#### TASK INSTRUCTIONS
Please repeat, precisely as written, only the lines from the one containing "The width and" through the last line of the records below, pictures omitted.

○ ○ ○ ○ ○

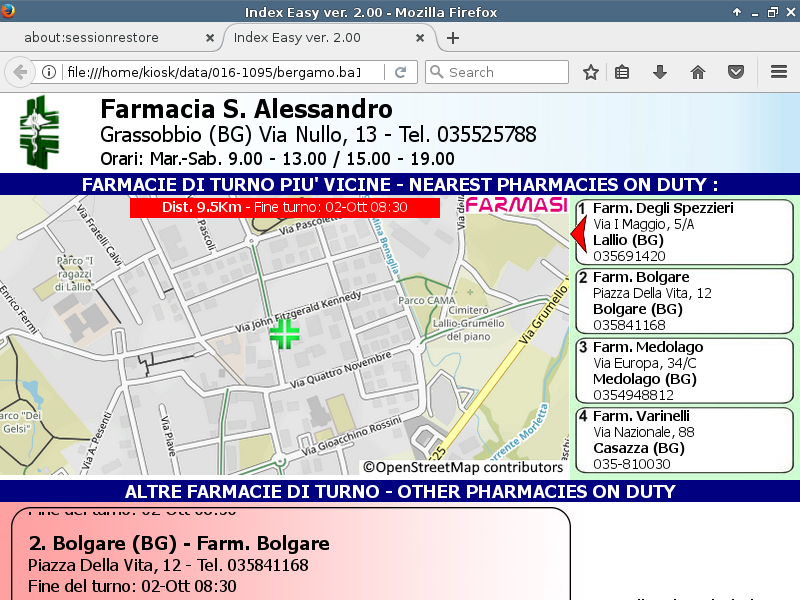Screen dimensions: 800x600
Task: Choose Farm. Medolago pharmacy entry
Action: tap(684, 370)
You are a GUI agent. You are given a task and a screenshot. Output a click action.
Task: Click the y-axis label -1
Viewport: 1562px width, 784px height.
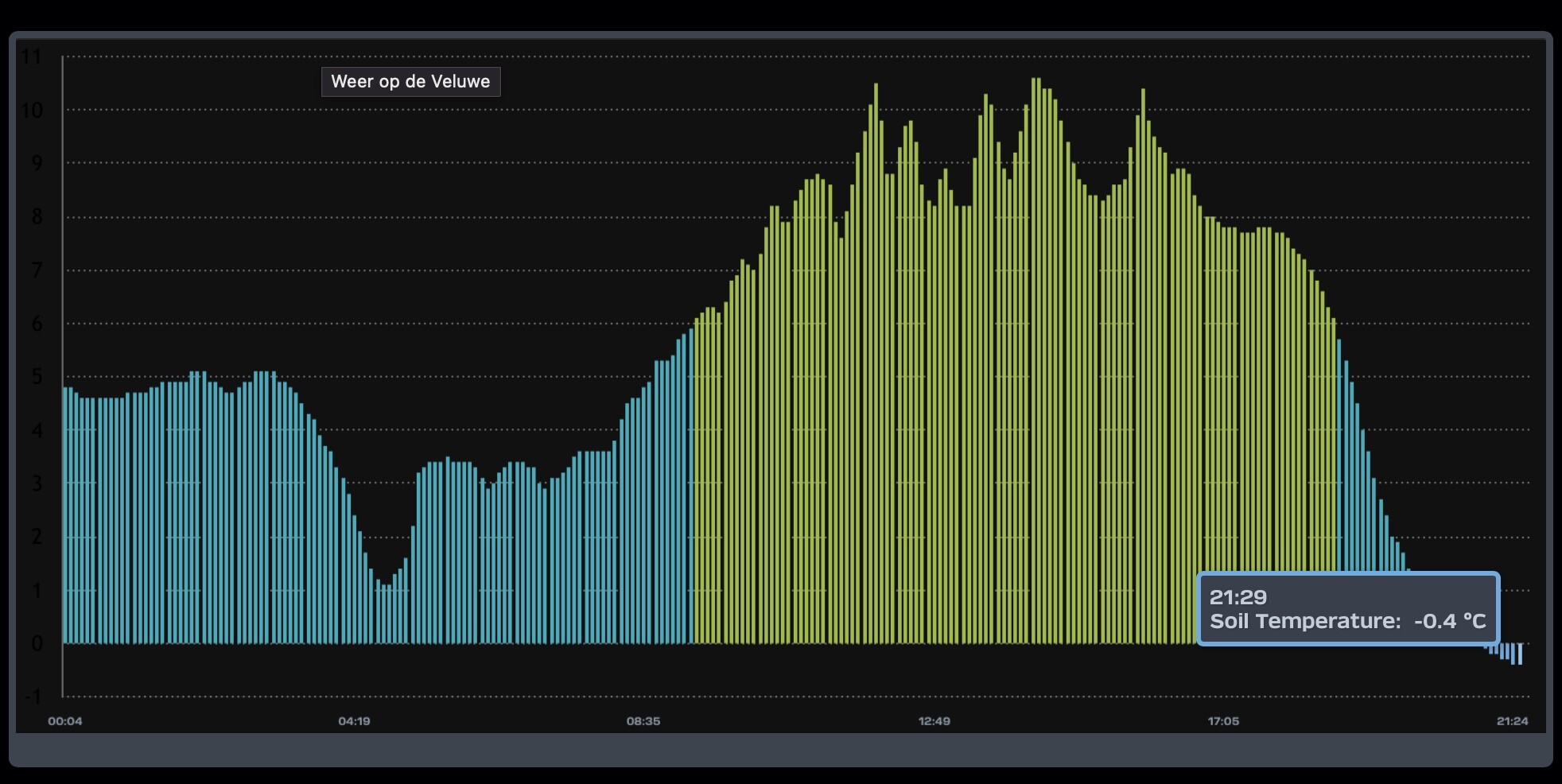(33, 697)
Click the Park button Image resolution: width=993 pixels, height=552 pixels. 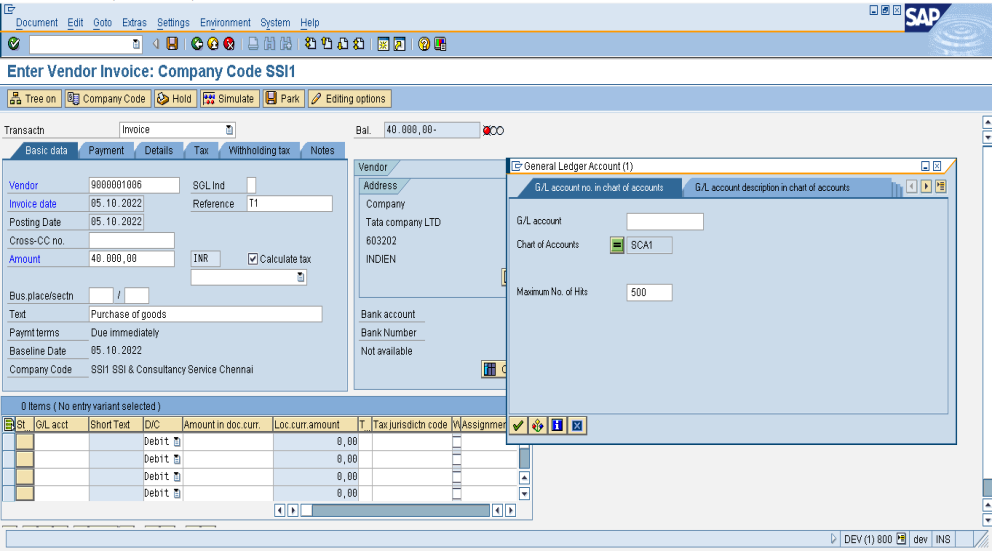(x=283, y=98)
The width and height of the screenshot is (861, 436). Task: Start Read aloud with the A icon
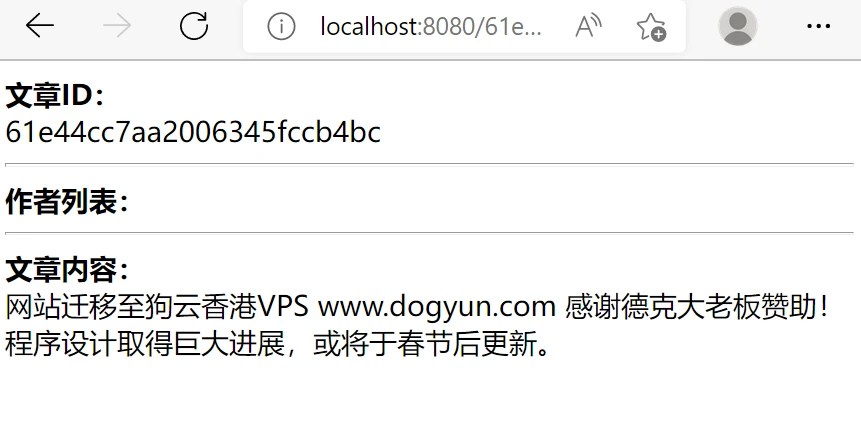click(x=588, y=26)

○ ○ ○ ○ ○

#### WRITTEN RESPONSE
The width and height of the screenshot is (861, 436). Task: Start Read aloud with the A icon
click(x=588, y=26)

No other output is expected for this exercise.